To use DynamoDB, following policy definition should be added to the IAM role running the job

{
    "Version": "2012-10-17",
    "Statement": [
        {
            "Sid": "KDSConnectorAccess",
            "Effect": "Allow",
            "Action": [
                "dynamodb:CreateTable",
                "dynamodb:DescribeTable",
                "dynamodb:DeleteItem",
                "dynamodb:PutItem",
                "dynamodb:GetItem",
                "dynamodb:Scan",
                "dynamodb:Query"
            ],
            "Resource": "arn:aws:dynamodb:<region>:<account-number>:table/<tablename>"
        }
    ]
}

EFO Consumer Registration/Deregistration

The Spark application need to provide a kinesis.consumerName when it is using Kinesis Enhanced Fan Out. Each application must have a unique stream consumer name. Kinesis Connector registers the stream consumer automatically when the application starts. If a consumer with the same kinesis.consumerName already exists, the connector reuses it.
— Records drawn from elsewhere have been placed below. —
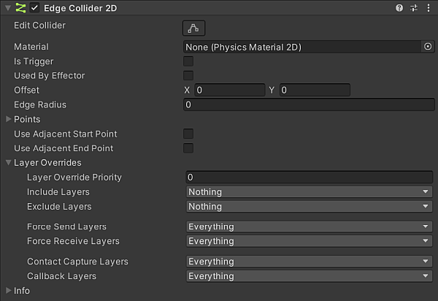
Task: Click the Offset X value field
Action: pyautogui.click(x=228, y=90)
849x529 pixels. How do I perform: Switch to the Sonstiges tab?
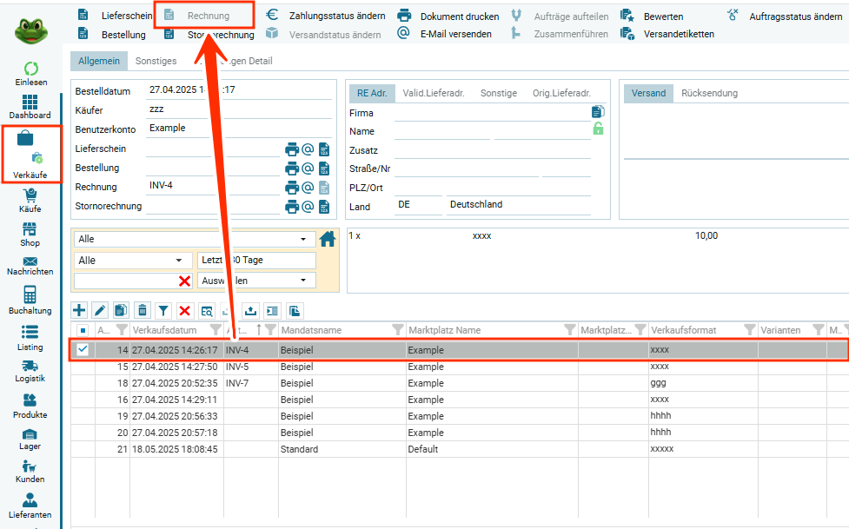[x=156, y=61]
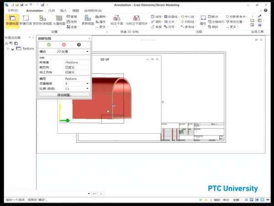
Task: Expand the RedLens tree node
Action: coord(7,48)
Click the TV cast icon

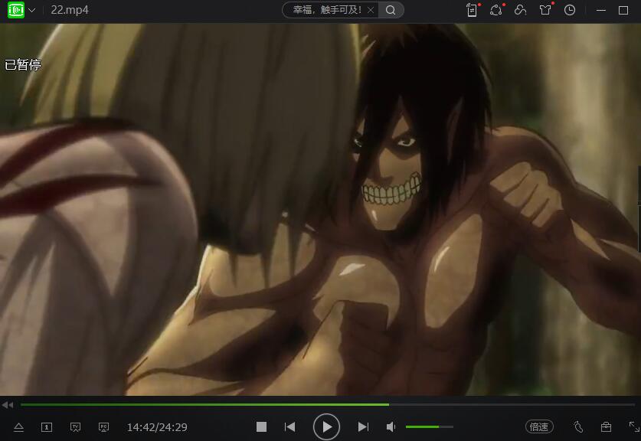tap(75, 427)
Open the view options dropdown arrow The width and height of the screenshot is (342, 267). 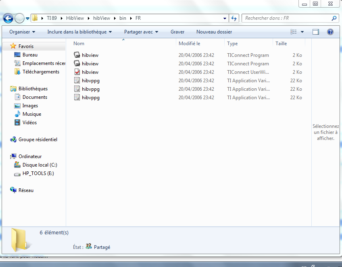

The Stream consumer is deregistered when the application is shutdown gracefully with query stop() called. There is no guarantee of deregistration success, especially in the event that an application is terminated brutally. The stream consumer will be reused when the application restarts. Note that The stream consumers remain registered may incur extra AWS costs.

Avoid race conditions

  1. Speculative execution should to be disabled (by default, spark.speculation is turned off on EMR) to avoid Spark running two tasks for the same shard at the same time which will create race conditions.

  2. For the same reason, If two jobs need to read from the same Kinesis stream at the same time, the Spark application should cache the dataframe. Here is an example of caching dataframe in scala. Although batchDF.count and batchDF.write will start two jobs, batchDF.persist() ensures the application will only read from Kinesis stream once. batchDF.unpersist() releases the cache once the processing is done.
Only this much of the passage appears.